Work to do
Copy the records below word for word, covering every one of them and leaving out the pictures.

Given records
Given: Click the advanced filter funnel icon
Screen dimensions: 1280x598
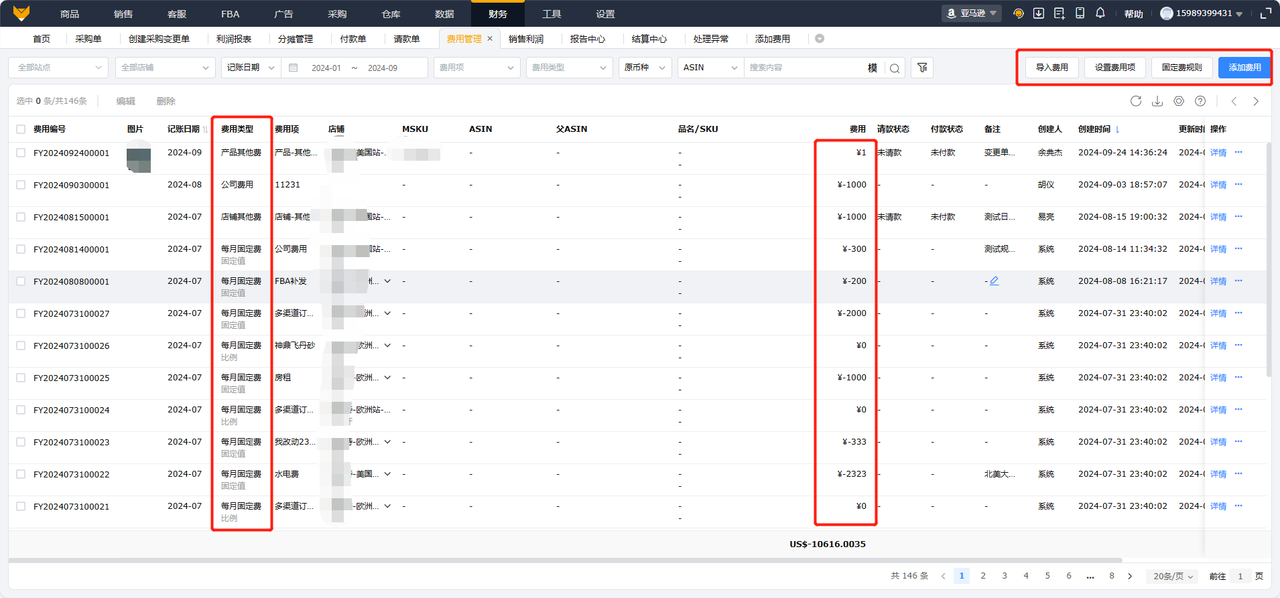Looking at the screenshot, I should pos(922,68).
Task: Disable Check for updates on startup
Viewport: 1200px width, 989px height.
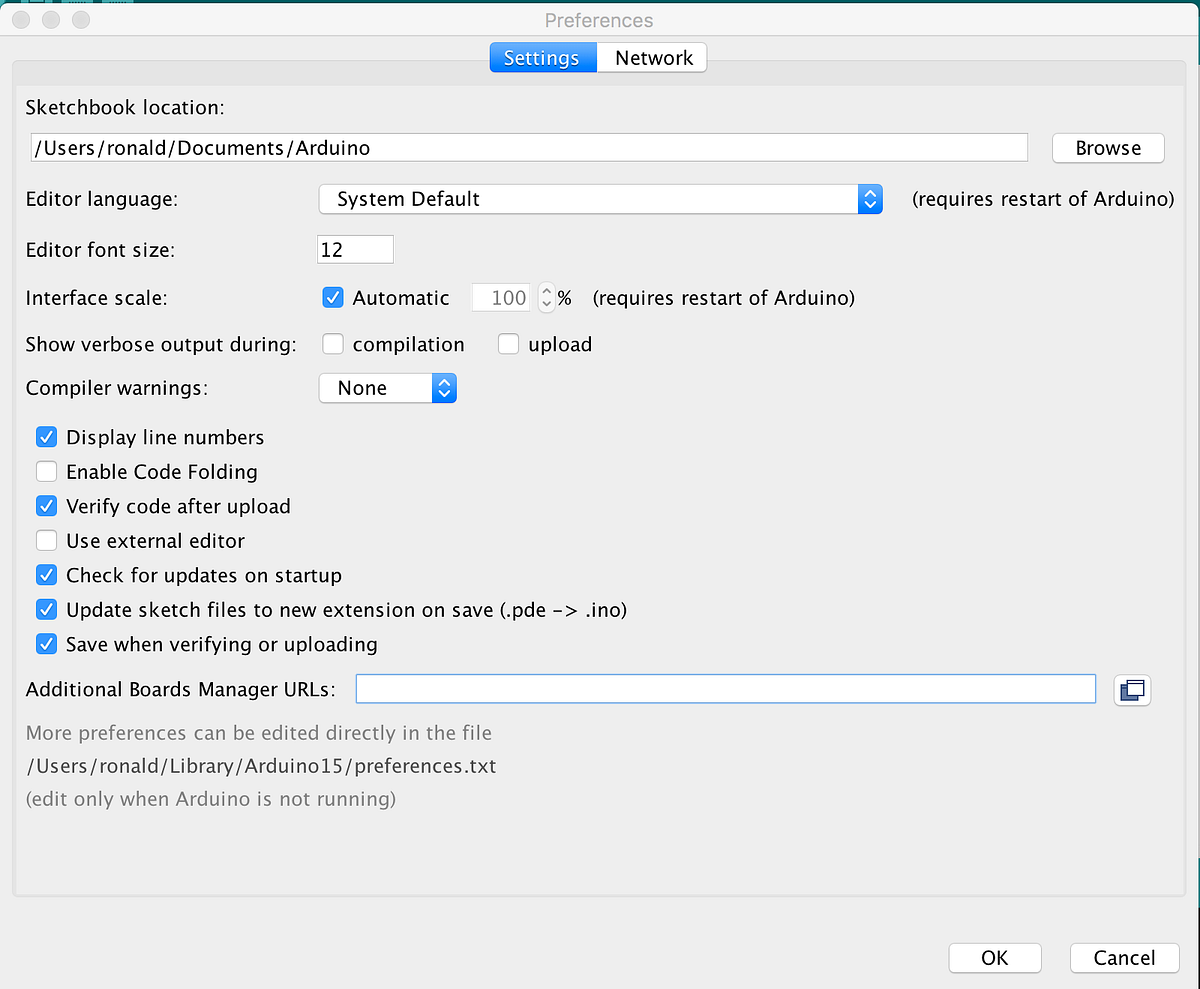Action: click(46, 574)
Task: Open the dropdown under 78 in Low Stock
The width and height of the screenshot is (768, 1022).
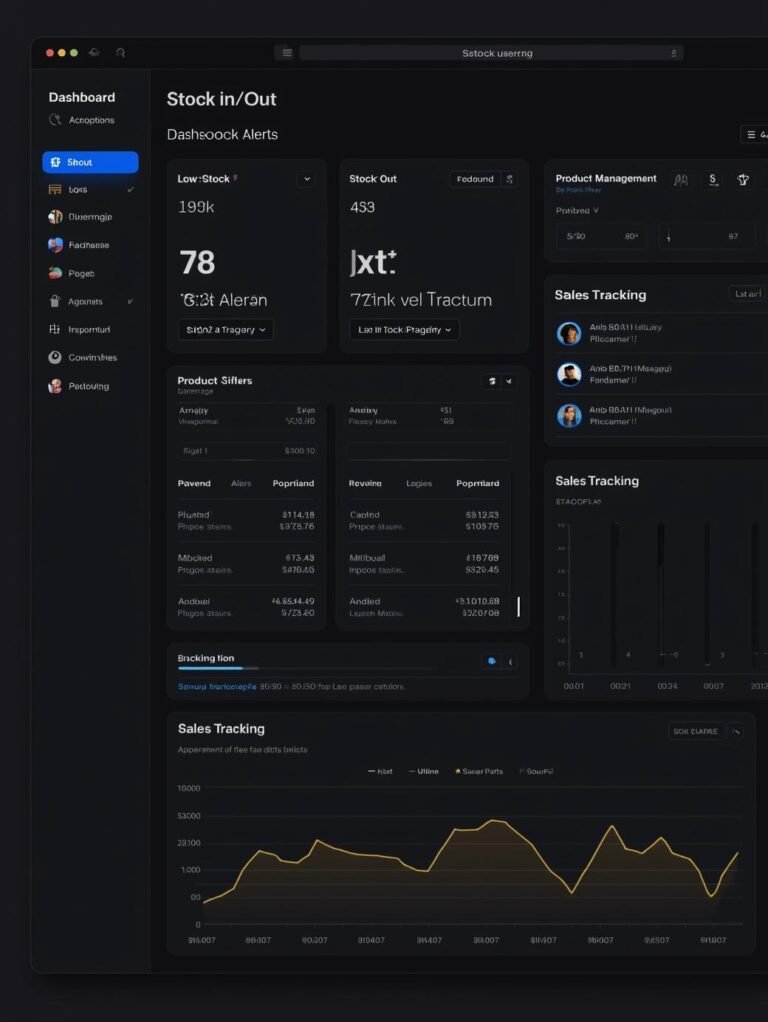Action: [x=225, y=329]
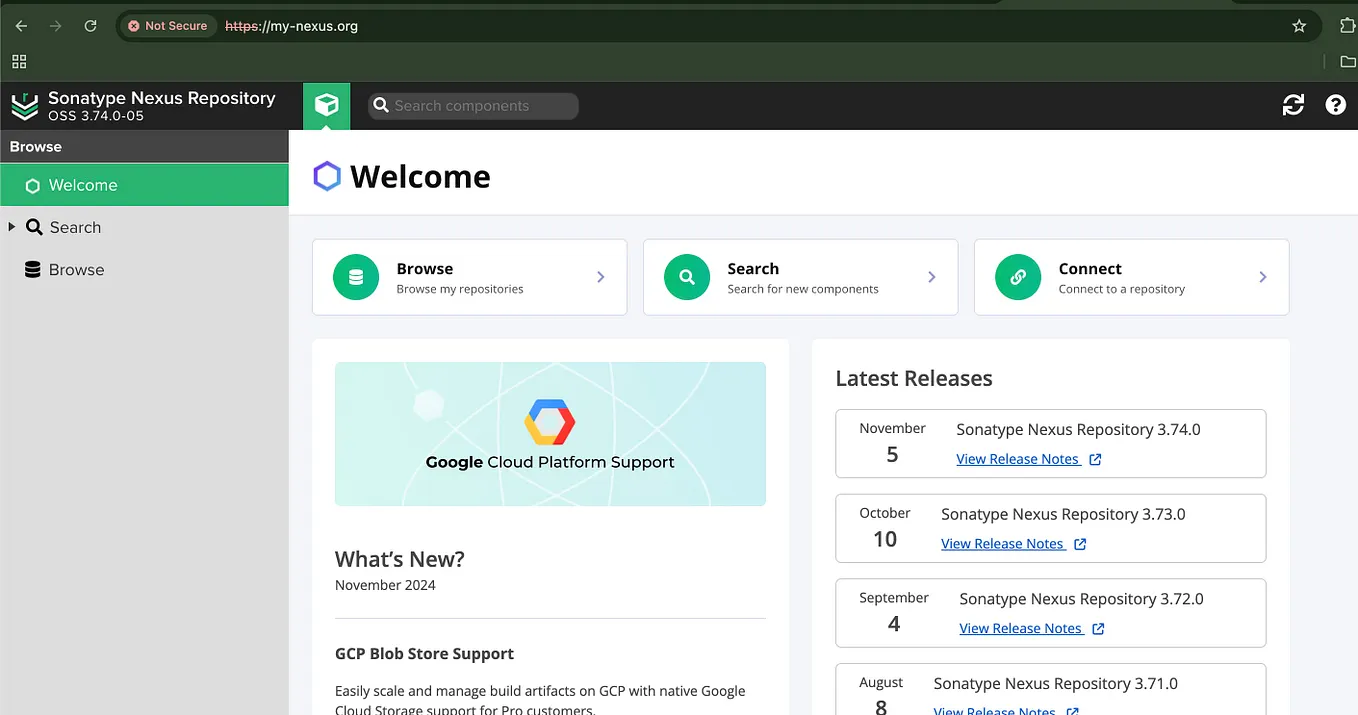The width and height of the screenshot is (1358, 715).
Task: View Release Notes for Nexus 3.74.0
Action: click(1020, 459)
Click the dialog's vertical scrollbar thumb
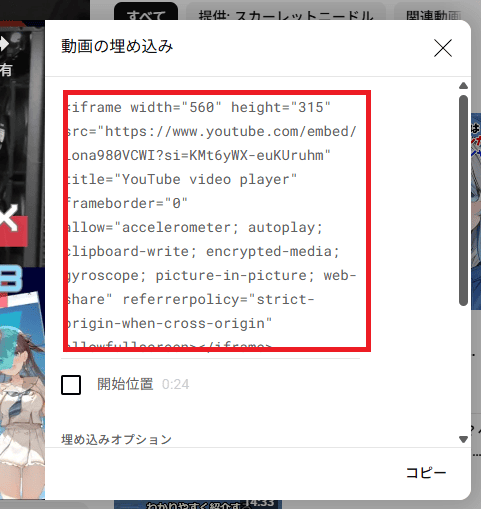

Output for this task
Given: Click the advanced filter funnel icon
Screen dimensions: 1280x598
Looking at the screenshot, I should pos(922,68).
Task: Disable Check for updates on startup
Viewport: 1200px width, 989px height.
Action: click(46, 574)
Task: Open the dropdown under 78 in Low Stock
The width and height of the screenshot is (768, 1022).
Action: [x=225, y=329]
The width and height of the screenshot is (1358, 715).
Task: View Release Notes for Nexus 3.74.0
Action: click(1020, 459)
Click the dialog's vertical scrollbar thumb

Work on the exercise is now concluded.